見出し画像

PTA役員選出の集計をAIで効率化する方法〜スキャン→ChatGPTで自動集計!

はじめに

毎年秋が始まると慌ただしく行われるPTAの役員選出。紙のチェックを回収して手で数えると時間がかかるし、集計ミスも起きやすいですし、親御さんたちが忙しい中、時間をかけて作業をすることもあり大変ですよね。

スマホでスキャン → OCRでテキスト化 → ChatGPT に渡して集計すれば、誰でも短時間で「票数順リスト(チェック数付き)」が作れます。
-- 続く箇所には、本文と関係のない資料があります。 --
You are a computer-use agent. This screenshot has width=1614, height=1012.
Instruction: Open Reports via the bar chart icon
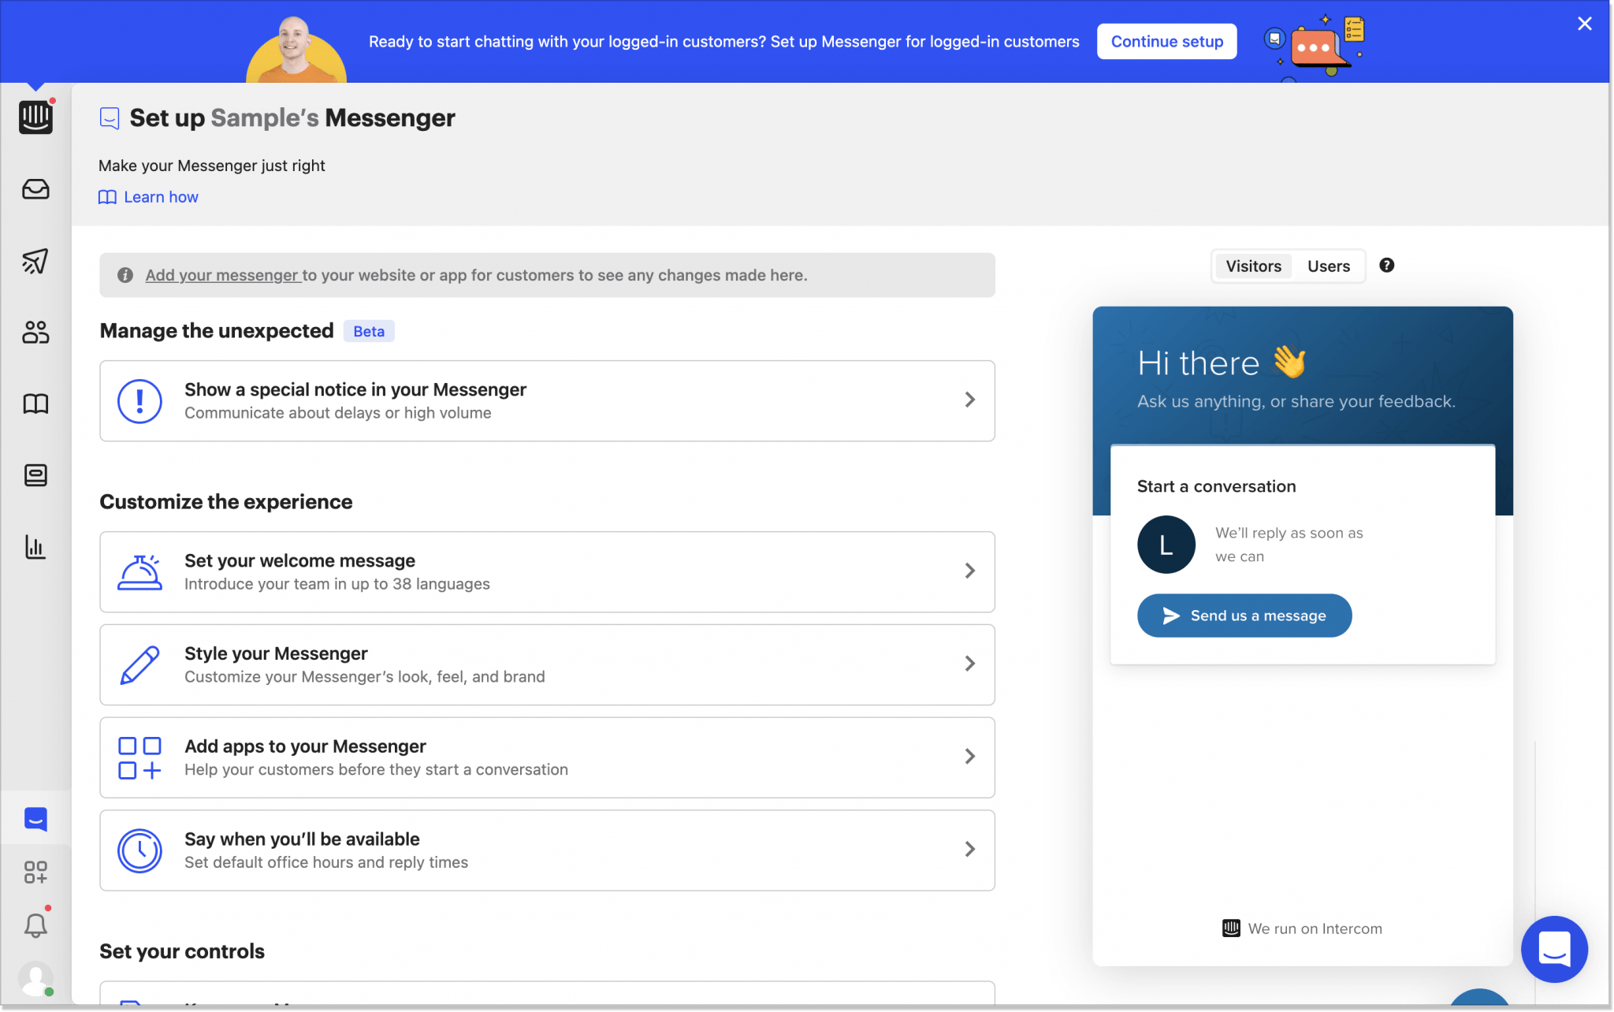pos(35,547)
この記事は ChatGPTを初めて使う方 に向けて、具体的な手順とコピペで使えるプロンプトをできるだけ丁寧にまとめましたので、全国で困っている皆さんも参考にしていただければ。


全体の流れ

  1. 用紙をスキャン(スマホでOK) → PDF/画像を作る

  2. OCR(文字起こし)してテキスト化(Google Drive / Adobe Scan / Microsoft Lens など)

  3. テキストを簡単に整形(チェック記号を統一する等)

  4. ChatGPTに渡して集計(票数を数え、票数順に並べる/回収順に並べる等)

  5. 結果をCSVやGoogleスプレッドシートに貼り付け、印刷や共有


1)スキャン

  • スマホで撮影→スキャンするだけでOK。アプリは Google Drive(Android内蔵)・Microsoft Lens・Adobe Scan 等がおすすめ。

  • 解像度は高め(300dpi相当)。文字やチェックが潰れないよう、影や反射に注意。

  • 複数枚ある場合は「ページ順に」スキャン(回収順に集計したい場合、回収順=スキャン順に揃えるのが楽)。


2)OCR(文字起こし)のやり方

  • Google Drive:PDF/画像をアップ → 右クリック → 「アプリで開く」→「Googleドキュメント」で自動OCR。

  • Microsoft Lens / Adobe Scan:スキャン時にOCRしてWord/テキストで保存できる。

  • 出力はテキスト(.txt)かGoogleドキュメントにしておくと扱いやすい。

注意:手書きや汚れたチェックはOCRミスが出やすいので、後で目視確認が必要です。


3)テキストの“前処理”(ChatGPTに渡す前にやると成功率が上がる)

OCRから出てきたテキストは人が読みやすいが、機械で解析しやすい形に整えると良いです。最低限やること:

  • チェック記号を統一

    • OCRでチェックは ☑ ✓ レ X ■ などに化けることが多い。検索と置換で CHECK や 1 に統一しておく。

    • 例:全置換で ☑|✓|レ|x|X|☒|■ → CHECK

  • ページ区切りを明示(回収順を保持したい場合)

    • 各スキャン(用紙)ごとに --- Page 1 --- のように手動で挿入しておく。

  • 名前の列だけにする(可能なら)

    • 名簿が「番号 名前 備考」なら、名前だけの列/行にしておくと楽。

(これらはGoogleドキュメントの検索置換/Googleスプレッドシートで簡単にできます)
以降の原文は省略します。